-- Consigne --
Relevez tous les articles de la Convention cités dans l'extrait de l'arrêt Ștefu c. Roumanie, en précisant le paragraphe lorsqu'il est indiqué.

Cet arrêt est définitif. Il peut subir des retouches de forme.

En l’affaire Ștefu c. Roumanie,
La Cour européenne des droits de l’homme (quatrième section), siégeant en un comité composé de :
Georges Ravarani, président,
Marko Bošnjak,
Péter Paczolay, juges,
et de Liv Tigerstedt, greffière adjointe de section f.f.,
Après en avoir délibéré en chambre du conseil le 16 mai 2019,
Rend l’arrêt que voici, adopté à cette date :
PROCÉDURE
1.  À l’origine de l’affaire se trouvent une requête dirigée contre la Roumanie et dont la Cour a été saisie en vertu de l’article 34 de la Convention de sauvegarde des droits de l’homme et des libertés fondamentales (« la Convention ») à la date indiquée dans le tableau joint en annexe.
2.  La requête a été communiquée au gouvernement roumain (« le Gouvernement »).
EN FAIT
3.  La liste des requérants et les précisions pertinentes sur la requête figurent dans le tableau joint en annexe.
4.  Les requérants se plaignent de la durée excessive de la procédure civile.
EN DROIT
I.  SUR LA VIOLATION ALLÉGUÉE DE L’ARTICLE 6 § 1 DE LA CONVENTION
5.  Les requérants allèguent que la durée de la procédure civile en question est incompatible avec l’exigence du « délai raisonnable ». Ils invoquent l’article 6 § 1 de la Convention, ainsi libellé :
Article 6 § 1
« Toute personne a droit à ce que sa cause soit entendue (...) dans un délai raisonnable, par un tribunal (...), qui décidera (...) des contestations sur ses droits et obligations de caractère civil (...) »
6.  Le Gouvernement excipe du non-épuisement des voies de recours internes, au motif que les requérants n’ont pas formé d’action civile en indemnisation contre l’État, sur le terrain de la responsabilité civile délictuelle, pour se plaindre de la durée de la procédure civile.
7.  La Cour rappelle avoir récemment examiné le caractère effectif de cette voie de recours. À cette occasion, elle a constaté que ce n’était qu’à partir du 22 mars 2015 que l’action en responsabilité civile délictuelle constituait un recours effectif pour dénoncer la durée d’une procédure (Brudan c. Roumanie, no 75717/14, §§ 72-86 et 88-89,10 avril 2018).
8.  Dans la présente affaire, la Cour a été saisie à une date antérieure à celle susmentionnée. Dès lors, la Cour constate que l’action en responsabilité civile délictuelle n’était pas disponible aux requérants et qu’il ne saurait être exigé d’eux qu’ils aient usé de ce recours aux fins de l’article 35 § 1 de la Convention. Il s’ensuit que l’exception soulevée par le Gouvernement doit être rejetée.

-- Données --

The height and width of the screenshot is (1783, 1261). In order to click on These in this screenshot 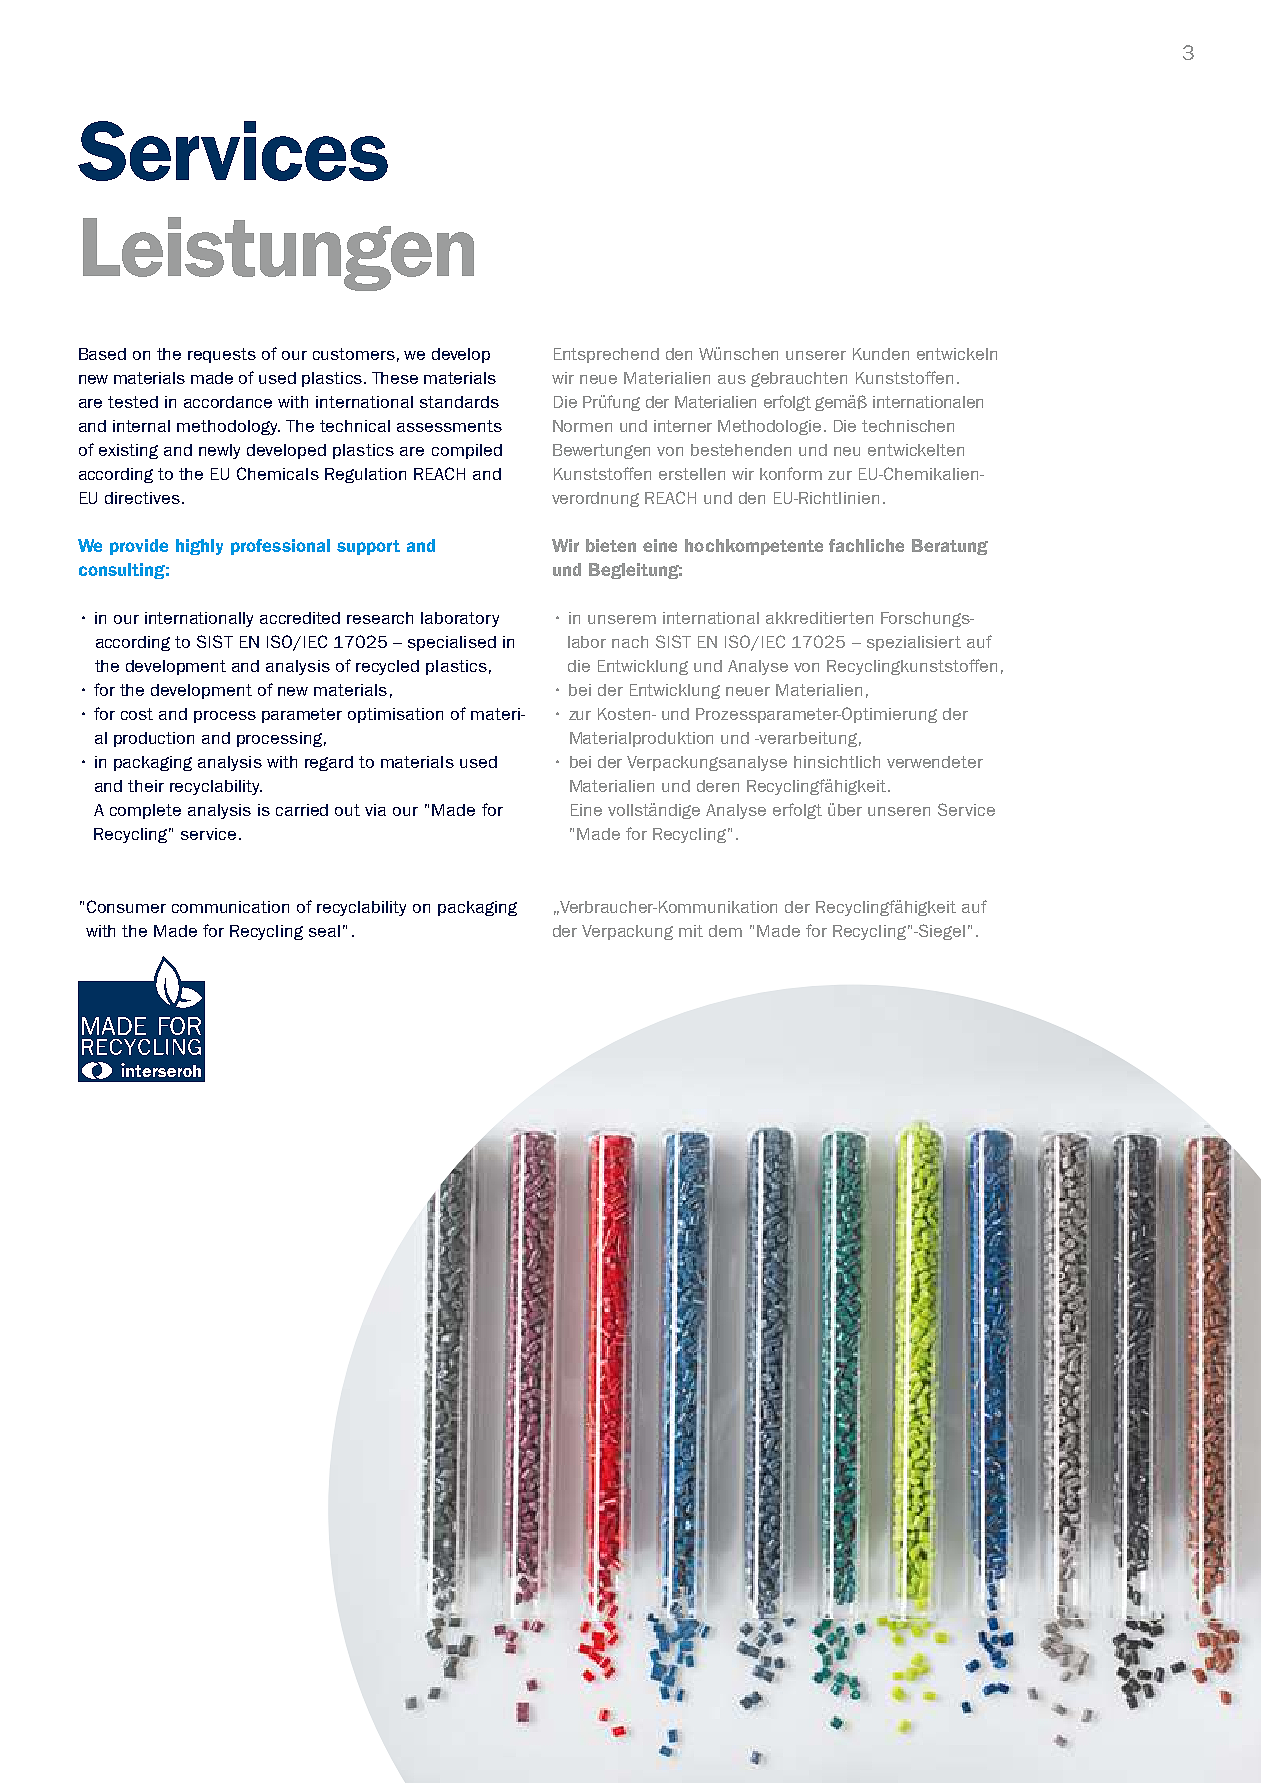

-- Réponse attendue --
- Article 34
- Article 6 § 1
- Article 35 § 1